To build on this momentum, steps could be taken to create a dialogue for EU and LAC countries to cooperate on how to develop national fossil fuel transition roadmaps. This dialogue could complement other initiatives, such as the Beyond Oil and Gas Alliance and the Powering Past Coal Alliance, where some EU and LAC countries participate, and contribute to the preparations for the Santa Marta conference in April.
To confront misinformation and disinformation, more EU and LAC countries could sign onto the Declaration on Information Integrity on Climate Change, which was launched at COP30. At the time of writing, 21 countries have signed, including Brazil and Spain.

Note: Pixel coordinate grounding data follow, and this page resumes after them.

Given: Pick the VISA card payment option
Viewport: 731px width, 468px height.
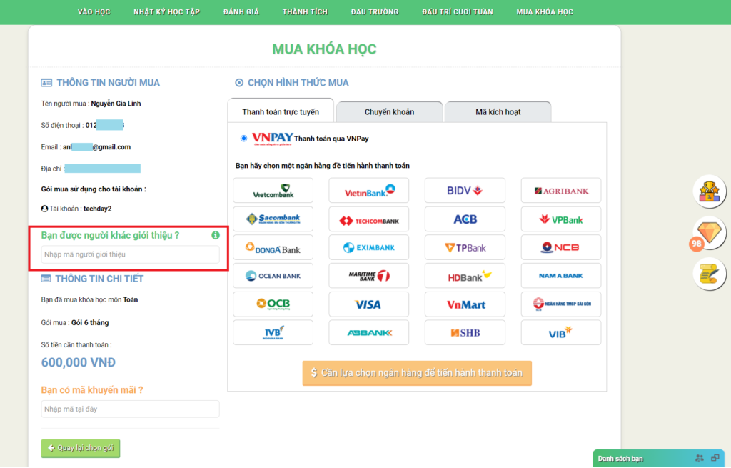Looking at the screenshot, I should pos(368,304).
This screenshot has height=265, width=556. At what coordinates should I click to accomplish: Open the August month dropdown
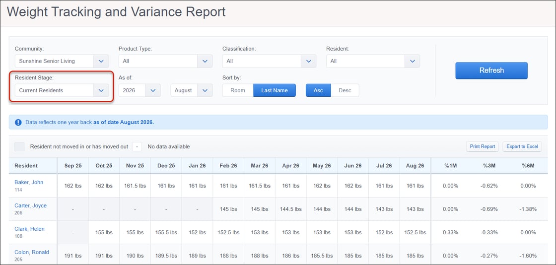pyautogui.click(x=192, y=90)
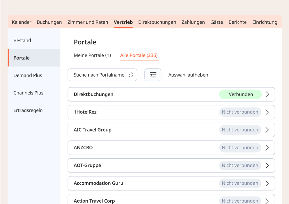Open 1HotelRez row arrow
Screen dimensions: 289x204
click(x=267, y=112)
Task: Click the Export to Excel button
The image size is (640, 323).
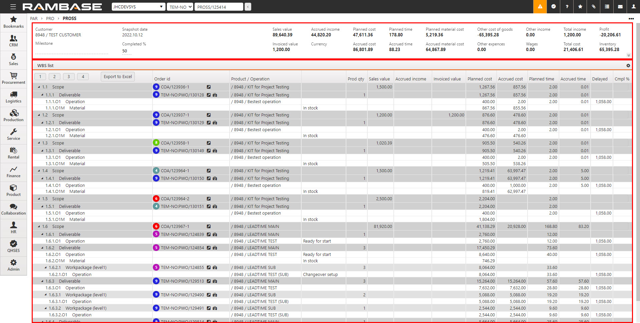Action: [117, 77]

Finally, Europe can increase its support for the Tropical Forest Forever Facility (TFFF), launched last November. The facility aims to pay tropical forest countries US$4 per hectare (2.5 acres) of preserved forest each year with a continuing source of funding as long as forests are preserved. To date, the TFFF has secured more than US$6.7 billion in announced contributions. Yet this falls below the US$25 billion target set by Brazil for government investments, which are intended to secure investor confidence and unlock an extra US$100 billion in private financing. While reaching this target is vital, it will not be enough while illegal mining and other illicit activities, which contribute to deforestation, remain considerably more profitable than the TFFF reward payments. Both regions will also have to demonstrate their ability to cooperate to reduce illegal mining and other environmental crimes.
Final thoughts
Considering the volatile geopolitical situation, the Colombian government deserves credit for securing a reasonably successful summit.

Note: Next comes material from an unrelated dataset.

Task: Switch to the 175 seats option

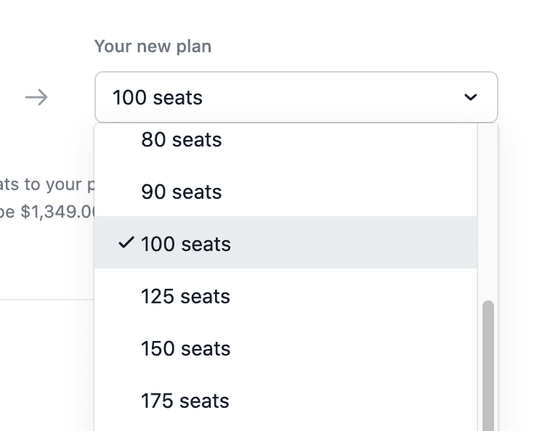Action: pos(185,401)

On the way to the EU-CELAC summit in 2027, the outlook, however, is bleak. Last November, the US launched its new National Security Strategy with a strong emphasis on the Western Hemisphere stating that the US will reassert and enforce the Monroe Doctrine to restore its ‘pre-eminence’ in the region. It will deny ‘non-Hemispheric competitors’ the ability to control strategically vital assets and should ‘push out foreign companies’ that build infrastructure in the region. Then, on 3 January, the US military attacked Venezuela, capturing the country’s authoritarian leader, Nicolás Maduro, in part motivated by US interests in controlling Venezuelan oil.

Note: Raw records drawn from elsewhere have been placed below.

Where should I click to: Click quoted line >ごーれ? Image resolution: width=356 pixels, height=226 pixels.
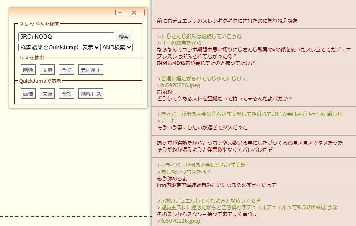167,121
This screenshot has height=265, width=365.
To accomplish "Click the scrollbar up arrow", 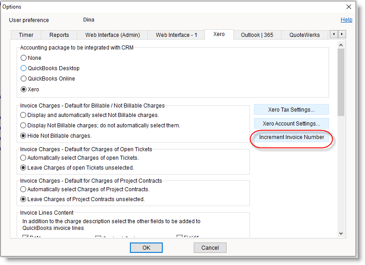I will [341, 45].
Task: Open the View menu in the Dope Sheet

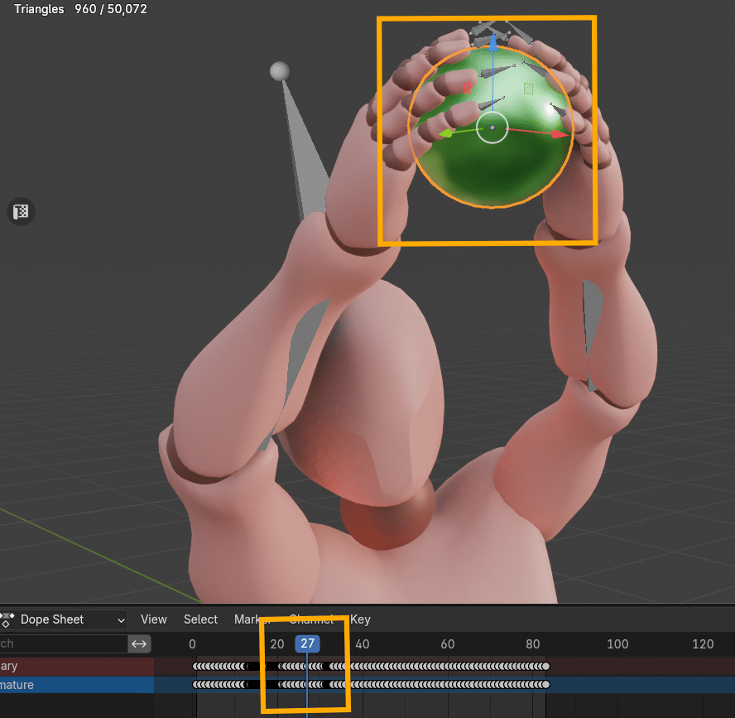Action: click(x=153, y=619)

This new reality poses significant risks for the EU and CELAC strategic partnership including their shared agenda on climate, environment and energy transitions. Both regions have a mutual interest in tapping into Latin America’s critical minerals and the role of European companies in developing the region’s renewable energy potential – an area where the US lags far behind China and Europe–. In the short term, European and LAC governments will be focused on what this new phase of US interventionism means and the possible implications for their own ties, which could undermine climate-related initiatives.
However, with 2025 the second-warmest year on record, both regions need to creatively advance climate action, environmental protection and a just energy transition while demonstrating to domestic actors that this agenda can create jobs, investment and security. An increase in dialogue and coordination with China, while complicated, is also necessary, especially given the US has announced it is leaving the UN Framework Convention on Climate Change and the UN Intergovernmental Panel on Climate Change (IPCC).
The Santa Marta summit and the COP30 outcomes, combined with the willingness of some EU and LAC countries to lead on confronting the climate and ecological crises, should be a cause for cautious optimism. While much work lies ahead and there remains a geopolitical minefield to navigate, there is a solid basis to build upon this year.